_Exercise data:_
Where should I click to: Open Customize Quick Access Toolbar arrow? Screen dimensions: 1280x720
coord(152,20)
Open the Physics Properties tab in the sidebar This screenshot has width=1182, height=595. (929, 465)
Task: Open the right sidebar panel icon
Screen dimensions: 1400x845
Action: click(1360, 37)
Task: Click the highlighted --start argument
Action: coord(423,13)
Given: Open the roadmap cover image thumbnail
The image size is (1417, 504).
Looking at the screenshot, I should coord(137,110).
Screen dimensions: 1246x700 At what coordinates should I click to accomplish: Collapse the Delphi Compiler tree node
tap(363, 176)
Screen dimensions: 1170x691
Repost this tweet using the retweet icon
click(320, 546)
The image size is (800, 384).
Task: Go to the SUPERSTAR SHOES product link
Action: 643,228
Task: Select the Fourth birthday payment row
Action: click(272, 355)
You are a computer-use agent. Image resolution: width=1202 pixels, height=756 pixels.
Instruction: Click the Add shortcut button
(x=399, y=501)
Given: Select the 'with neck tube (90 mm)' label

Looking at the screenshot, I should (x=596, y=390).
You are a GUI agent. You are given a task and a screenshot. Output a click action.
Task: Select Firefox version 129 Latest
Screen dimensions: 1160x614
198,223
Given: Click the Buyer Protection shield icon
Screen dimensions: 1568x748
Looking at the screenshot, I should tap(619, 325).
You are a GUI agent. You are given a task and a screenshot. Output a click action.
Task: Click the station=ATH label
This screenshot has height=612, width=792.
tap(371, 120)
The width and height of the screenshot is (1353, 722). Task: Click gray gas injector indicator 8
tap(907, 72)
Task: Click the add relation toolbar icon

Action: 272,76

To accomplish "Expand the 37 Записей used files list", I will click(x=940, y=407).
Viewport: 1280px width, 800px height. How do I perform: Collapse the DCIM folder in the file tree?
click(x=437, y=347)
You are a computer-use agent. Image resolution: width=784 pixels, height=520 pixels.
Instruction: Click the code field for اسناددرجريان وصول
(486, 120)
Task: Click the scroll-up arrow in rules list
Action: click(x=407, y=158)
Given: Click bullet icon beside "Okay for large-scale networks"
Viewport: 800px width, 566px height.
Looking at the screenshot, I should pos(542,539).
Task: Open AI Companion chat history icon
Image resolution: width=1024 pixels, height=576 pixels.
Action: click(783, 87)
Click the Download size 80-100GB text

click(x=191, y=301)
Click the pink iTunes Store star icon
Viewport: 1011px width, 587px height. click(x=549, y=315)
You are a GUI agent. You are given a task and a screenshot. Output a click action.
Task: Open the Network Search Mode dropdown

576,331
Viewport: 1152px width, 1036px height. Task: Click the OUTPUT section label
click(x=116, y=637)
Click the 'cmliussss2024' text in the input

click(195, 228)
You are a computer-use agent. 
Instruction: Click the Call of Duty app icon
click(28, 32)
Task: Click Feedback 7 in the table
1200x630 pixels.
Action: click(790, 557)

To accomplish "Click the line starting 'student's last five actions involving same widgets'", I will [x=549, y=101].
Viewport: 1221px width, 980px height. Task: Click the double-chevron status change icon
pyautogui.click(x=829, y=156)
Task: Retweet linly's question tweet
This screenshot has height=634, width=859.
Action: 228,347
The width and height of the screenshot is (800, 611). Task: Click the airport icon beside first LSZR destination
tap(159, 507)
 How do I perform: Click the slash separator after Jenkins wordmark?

_About this exercise:_ Could every entry be given again exactly, with no line skipped?

_Response:_
Where should I click to: Open Customize Quick Access Toolbar arrow? Screen dimensions: 1280x720
coord(152,20)
Open the Physics Properties tab in the sidebar This screenshot has width=1182, height=595. (929, 465)
Task: Open the right sidebar panel icon
Screen dimensions: 1400x845
Action: click(1360, 37)
Task: Click the highlighted --start argument
Action: coord(423,13)
Given: Open the roadmap cover image thumbnail
The image size is (1417, 504).
Looking at the screenshot, I should coord(137,110).
Screen dimensions: 1246x700 At what coordinates should I click to accomplish: Collapse the Delphi Compiler tree node
tap(363, 176)
Screen dimensions: 1170x691
Repost this tweet using the retweet icon
click(320, 546)
The image size is (800, 384).
Task: Go to the SUPERSTAR SHOES product link
Action: 643,228
Task: Select the Fourth birthday payment row
Action: click(272, 355)
You are a computer-use agent. Image resolution: width=1202 pixels, height=756 pixels.
Instruction: Click the Add shortcut button
(x=399, y=501)
Given: Select the 'with neck tube (90 mm)' label

Looking at the screenshot, I should (x=596, y=390).
You are a GUI agent. You are given a task and a screenshot. Output a click action.
Task: Select Firefox version 129 Latest
Screen dimensions: 1160x614
198,223
Given: Click the Buyer Protection shield icon
Screen dimensions: 1568x748
Looking at the screenshot, I should tap(619, 325).
You are a GUI agent. You are given a task and a screenshot. Output a click action.
Task: Click the station=ATH label
This screenshot has height=612, width=792.
tap(371, 120)
The width and height of the screenshot is (1353, 722). Task: Click gray gas injector indicator 8
tap(907, 72)
Task: Click the add relation toolbar icon

Action: 272,76

To accomplish "Expand the 37 Записей used files list", I will click(x=940, y=407).
Viewport: 1280px width, 800px height. How do I perform: Collapse the DCIM folder in the file tree?
click(x=437, y=347)
You are a computer-use agent. Image resolution: width=784 pixels, height=520 pixels.
Instruction: Click the code field for اسناددرجريان وصول
(486, 120)
Task: Click the scroll-up arrow in rules list
Action: click(x=407, y=158)
Given: Click bullet icon beside "Okay for large-scale networks"
Viewport: 800px width, 566px height.
Looking at the screenshot, I should pos(542,539).
Task: Open AI Companion chat history icon
Image resolution: width=1024 pixels, height=576 pixels.
Action: click(783, 87)
Click the Download size 80-100GB text

click(x=191, y=301)
Click the pink iTunes Store star icon
Viewport: 1011px width, 587px height. click(x=549, y=315)
You are a GUI agent. You are given a task and a screenshot. Output a click action.
Task: Open the Network Search Mode dropdown

576,331
Viewport: 1152px width, 1036px height. Task: Click the OUTPUT section label
click(x=116, y=637)
Click the 'cmliussss2024' text in the input

click(195, 228)
You are a computer-use agent. 
Instruction: Click the Call of Duty app icon
click(28, 32)
Task: Click Feedback 7 in the table
1200x630 pixels.
Action: click(790, 557)

To accomplish "Click the line starting 'student's last five actions involving same widgets'", I will [x=549, y=101].
Viewport: 1221px width, 980px height. Task: Click the double-chevron status change icon
pyautogui.click(x=829, y=156)
Task: Retweet linly's question tweet
This screenshot has height=634, width=859.
Action: 228,347
The width and height of the screenshot is (800, 611). Task: Click the airport icon beside first LSZR destination
tap(159, 507)
 How do I perform: Click the slash separator after Jenkins wordmark?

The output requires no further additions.